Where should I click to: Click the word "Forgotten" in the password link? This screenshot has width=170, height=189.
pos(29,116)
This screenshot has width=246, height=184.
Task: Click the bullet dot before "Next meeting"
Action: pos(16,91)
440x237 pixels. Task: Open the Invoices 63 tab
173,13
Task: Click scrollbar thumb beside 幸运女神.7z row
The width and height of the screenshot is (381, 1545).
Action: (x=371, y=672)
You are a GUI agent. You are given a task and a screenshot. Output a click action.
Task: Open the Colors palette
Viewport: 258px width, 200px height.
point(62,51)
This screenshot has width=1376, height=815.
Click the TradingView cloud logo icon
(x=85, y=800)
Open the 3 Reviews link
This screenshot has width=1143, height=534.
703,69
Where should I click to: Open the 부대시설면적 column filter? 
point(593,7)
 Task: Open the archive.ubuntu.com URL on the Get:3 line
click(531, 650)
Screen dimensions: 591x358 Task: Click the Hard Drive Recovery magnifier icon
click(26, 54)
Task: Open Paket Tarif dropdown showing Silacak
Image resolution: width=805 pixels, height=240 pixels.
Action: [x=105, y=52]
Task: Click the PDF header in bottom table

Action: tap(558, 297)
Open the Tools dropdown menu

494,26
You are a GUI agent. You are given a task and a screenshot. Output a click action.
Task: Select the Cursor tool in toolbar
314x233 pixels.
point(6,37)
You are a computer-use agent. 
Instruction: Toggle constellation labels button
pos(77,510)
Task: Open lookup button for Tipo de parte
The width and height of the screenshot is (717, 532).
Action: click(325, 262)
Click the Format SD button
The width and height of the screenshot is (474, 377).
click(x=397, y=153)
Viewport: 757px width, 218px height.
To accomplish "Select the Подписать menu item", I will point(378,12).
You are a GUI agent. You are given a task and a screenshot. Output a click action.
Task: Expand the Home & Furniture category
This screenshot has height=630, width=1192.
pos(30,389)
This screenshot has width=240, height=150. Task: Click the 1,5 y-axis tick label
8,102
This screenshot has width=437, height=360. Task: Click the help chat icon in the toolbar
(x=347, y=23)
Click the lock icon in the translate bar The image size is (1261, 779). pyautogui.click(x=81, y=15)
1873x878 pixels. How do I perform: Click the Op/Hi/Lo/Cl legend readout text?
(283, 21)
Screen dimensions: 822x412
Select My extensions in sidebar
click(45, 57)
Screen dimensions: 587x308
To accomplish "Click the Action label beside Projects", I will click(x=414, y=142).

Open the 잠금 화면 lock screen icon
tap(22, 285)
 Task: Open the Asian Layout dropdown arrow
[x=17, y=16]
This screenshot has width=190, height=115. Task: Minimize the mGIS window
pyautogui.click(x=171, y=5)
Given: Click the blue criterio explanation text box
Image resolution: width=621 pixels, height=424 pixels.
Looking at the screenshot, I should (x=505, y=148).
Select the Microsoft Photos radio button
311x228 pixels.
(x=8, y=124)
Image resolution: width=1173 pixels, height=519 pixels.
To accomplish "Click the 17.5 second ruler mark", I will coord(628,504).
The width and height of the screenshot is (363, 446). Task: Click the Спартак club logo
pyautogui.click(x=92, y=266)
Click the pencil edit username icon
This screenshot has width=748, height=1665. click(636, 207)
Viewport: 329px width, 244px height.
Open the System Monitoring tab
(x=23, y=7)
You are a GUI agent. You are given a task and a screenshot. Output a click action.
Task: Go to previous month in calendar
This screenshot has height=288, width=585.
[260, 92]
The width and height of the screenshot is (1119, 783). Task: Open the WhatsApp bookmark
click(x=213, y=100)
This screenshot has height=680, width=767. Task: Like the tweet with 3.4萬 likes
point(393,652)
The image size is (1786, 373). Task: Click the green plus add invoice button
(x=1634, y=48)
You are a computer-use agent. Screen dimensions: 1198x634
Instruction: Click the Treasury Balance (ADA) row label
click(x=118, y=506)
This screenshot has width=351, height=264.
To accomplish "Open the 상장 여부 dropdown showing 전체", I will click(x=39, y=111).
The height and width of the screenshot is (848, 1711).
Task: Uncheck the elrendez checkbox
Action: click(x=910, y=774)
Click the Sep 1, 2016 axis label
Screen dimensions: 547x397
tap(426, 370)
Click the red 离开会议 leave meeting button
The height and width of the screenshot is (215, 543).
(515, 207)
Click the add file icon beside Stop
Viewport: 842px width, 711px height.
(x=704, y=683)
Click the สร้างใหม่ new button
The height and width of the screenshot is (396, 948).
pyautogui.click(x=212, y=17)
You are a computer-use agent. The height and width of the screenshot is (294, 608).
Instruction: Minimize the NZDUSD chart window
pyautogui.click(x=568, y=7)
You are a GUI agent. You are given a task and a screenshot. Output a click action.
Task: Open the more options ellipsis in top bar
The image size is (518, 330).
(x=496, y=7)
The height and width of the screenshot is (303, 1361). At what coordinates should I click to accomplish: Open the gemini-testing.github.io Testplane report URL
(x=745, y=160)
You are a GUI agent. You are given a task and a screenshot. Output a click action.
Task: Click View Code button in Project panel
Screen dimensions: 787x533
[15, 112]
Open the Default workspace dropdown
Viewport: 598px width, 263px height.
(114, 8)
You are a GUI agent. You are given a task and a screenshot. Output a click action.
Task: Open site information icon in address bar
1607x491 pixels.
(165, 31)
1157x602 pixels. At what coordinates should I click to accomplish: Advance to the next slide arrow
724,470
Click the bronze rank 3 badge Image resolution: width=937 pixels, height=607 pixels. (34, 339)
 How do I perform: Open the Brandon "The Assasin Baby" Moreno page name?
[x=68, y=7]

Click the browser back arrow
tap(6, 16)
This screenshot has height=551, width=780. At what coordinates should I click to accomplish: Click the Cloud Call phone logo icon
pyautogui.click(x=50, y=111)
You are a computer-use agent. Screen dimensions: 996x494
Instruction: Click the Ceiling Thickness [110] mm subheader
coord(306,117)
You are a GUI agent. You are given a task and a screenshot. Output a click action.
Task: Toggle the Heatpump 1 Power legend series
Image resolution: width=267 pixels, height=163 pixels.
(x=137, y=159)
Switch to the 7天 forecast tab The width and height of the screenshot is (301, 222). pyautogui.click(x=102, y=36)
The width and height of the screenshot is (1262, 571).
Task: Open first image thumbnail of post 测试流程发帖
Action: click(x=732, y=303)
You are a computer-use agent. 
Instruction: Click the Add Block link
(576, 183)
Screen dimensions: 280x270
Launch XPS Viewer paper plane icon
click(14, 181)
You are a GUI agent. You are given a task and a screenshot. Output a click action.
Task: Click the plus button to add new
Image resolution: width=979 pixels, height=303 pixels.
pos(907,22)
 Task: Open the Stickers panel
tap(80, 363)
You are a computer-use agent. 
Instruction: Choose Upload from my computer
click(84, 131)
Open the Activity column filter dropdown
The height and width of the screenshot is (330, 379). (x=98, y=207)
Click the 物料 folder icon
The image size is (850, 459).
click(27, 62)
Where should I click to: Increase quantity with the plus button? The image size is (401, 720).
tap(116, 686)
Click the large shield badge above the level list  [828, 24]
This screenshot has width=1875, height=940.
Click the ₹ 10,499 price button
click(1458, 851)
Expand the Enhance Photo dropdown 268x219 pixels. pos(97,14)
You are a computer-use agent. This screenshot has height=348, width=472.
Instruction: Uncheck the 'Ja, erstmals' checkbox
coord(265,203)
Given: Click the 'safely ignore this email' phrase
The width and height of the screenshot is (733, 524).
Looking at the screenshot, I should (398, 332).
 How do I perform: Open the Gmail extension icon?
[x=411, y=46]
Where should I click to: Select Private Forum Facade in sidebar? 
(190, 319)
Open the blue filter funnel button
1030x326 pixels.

_TASK OBJECTIVE_.
Write out the listing's lines exactly, from its first line through the line that contains "Task: Expand the Home & Furniture category", and stop there.

_EXPECTED OUTPUT_.
Where should I click to: Click the word "Forgotten" in the password link? This screenshot has width=170, height=189.
pos(29,116)
This screenshot has width=246, height=184.
Task: Click the bullet dot before "Next meeting"
Action: pos(16,91)
440x237 pixels. Task: Open the Invoices 63 tab
173,13
Task: Click scrollbar thumb beside 幸运女神.7z row
The width and height of the screenshot is (381, 1545).
Action: (x=371, y=672)
You are a GUI agent. You are given a task and a screenshot. Output a click action.
Task: Open the Colors palette
Viewport: 258px width, 200px height.
point(62,51)
This screenshot has width=1376, height=815.
Click the TradingView cloud logo icon
(x=85, y=800)
Open the 3 Reviews link
This screenshot has width=1143, height=534.
703,69
Where should I click to: Open the 부대시설면적 column filter? 
point(593,7)
 Task: Open the archive.ubuntu.com URL on the Get:3 line
click(531, 650)
Screen dimensions: 591x358 Task: Click the Hard Drive Recovery magnifier icon
click(26, 54)
Task: Open Paket Tarif dropdown showing Silacak
Image resolution: width=805 pixels, height=240 pixels.
Action: [x=105, y=52]
Task: Click the PDF header in bottom table

Action: tap(558, 297)
Open the Tools dropdown menu

494,26
You are a GUI agent. You are given a task and a screenshot. Output a click action.
Task: Select the Cursor tool in toolbar
314x233 pixels.
point(6,37)
You are a computer-use agent. 
Instruction: Toggle constellation labels button
pos(77,510)
Task: Open lookup button for Tipo de parte
The width and height of the screenshot is (717, 532).
Action: click(325, 262)
Click the Format SD button
The width and height of the screenshot is (474, 377).
click(x=397, y=153)
Viewport: 757px width, 218px height.
To accomplish "Select the Подписать menu item", I will point(378,12).
You are a GUI agent. You are given a task and a screenshot. Output a click action.
Task: Expand the Home & Furniture category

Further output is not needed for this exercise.